The role of Catalonia's School Council
The education law makes it clear that Catalonia's School Council has to be consulted on draft bills, general provisions, programming and the Department's main actions, so that this body can make its decisions. Although they are not binding, they offer the consensus opinion of teachers, students, unions, employers, organisations, municipalities and universities on the main issues around the educational debate. This body knew absolutely nothing about the changes to the calendar when Aragonès and Cambray announced them, and that is why they regret that "the nature of Catalonia's School Council has not been taken into account" and asks to "rebuild the necessary bonds of trust" with the ministry, now cracked. "We would have liked to know the proposals for calendar changes well in advance to make a reflection and advise the department," they explained in a statement sent to all members of the Council. It is a paradox that the Council is one of the bodies that had most worked and debated on the issue of school calendars and schedules. In 2009 they published an extensive report in which they already saw "the need to shorten students' vacation periods, especially the summer vacations, and to rationalise the rest of the school periods", in order to come closer to European models and "better adjust to educational criteria".

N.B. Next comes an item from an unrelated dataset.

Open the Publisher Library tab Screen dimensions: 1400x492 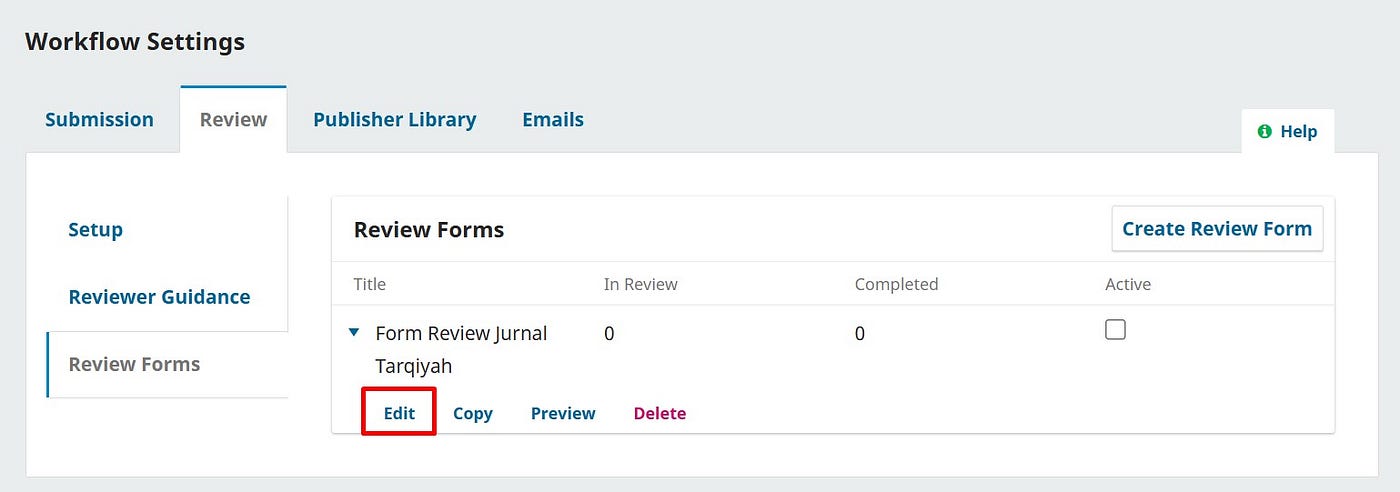click(x=394, y=119)
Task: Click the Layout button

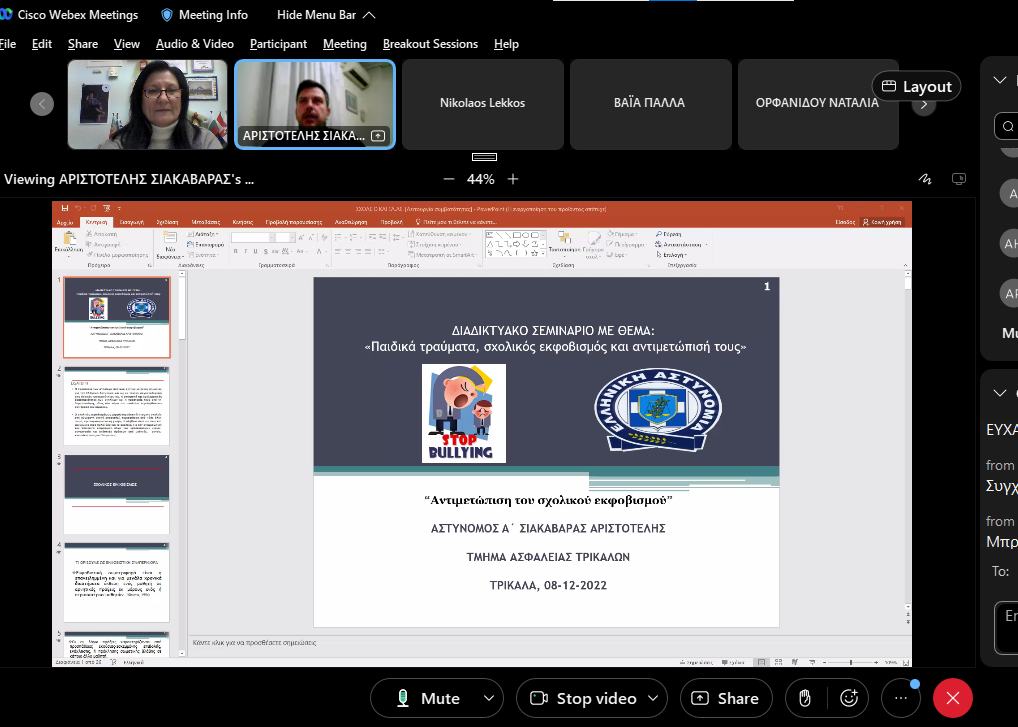Action: pyautogui.click(x=916, y=86)
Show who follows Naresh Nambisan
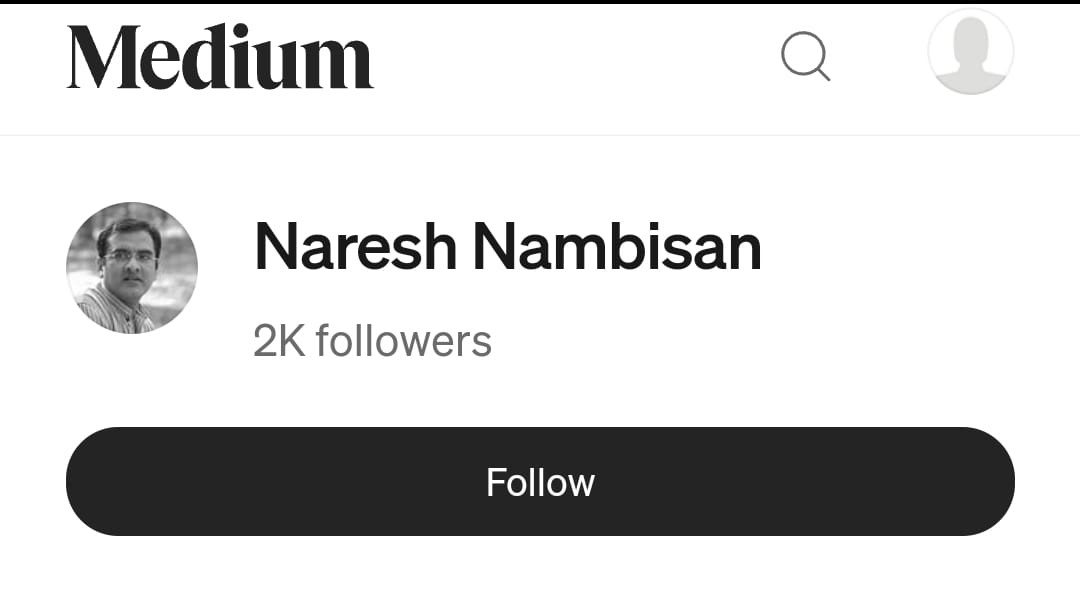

In fact, many of the members of the Council do not see the Government's announcement as a bad thing. What they complain about is the way it has been done: they say that the democratic role of the organisation has been "undermined" and that it comes at an "inopportune" moment, while everyone was trying to digest the curricular changes of the next academic year and the situation in the classrooms was beginning to stabilise after a very complicated month of January due to the economic crisis. "The educational community needs time to reflect and plan," the Council says. They also see some improvisation in the organisation of non-instructional activities during September, which will serve to ensure that in the end, children can stay at school until 4.30 pm. Although Cambray did not say so in the press conference, the Department guaranteed that these extracurricular activities would be paid by the government. Yesterday, Wednesday, the president of the Generalitat, Pere Aragonès, said that bringing forward the start of the school year will cost €12m to pay for the activities during this first month. As Cambray already did, the president defended that the Government has gone ahead with this matter and argued that to transform it is necessary to have political initiative. He also said that he has "no problem" in talking to everyone. He will do so on Monday, in an extraordinary meeting of Catalonia's School Council. Cambray has appeared in the Council twice (to introduce himself and to explain the covid protocols for the new school year).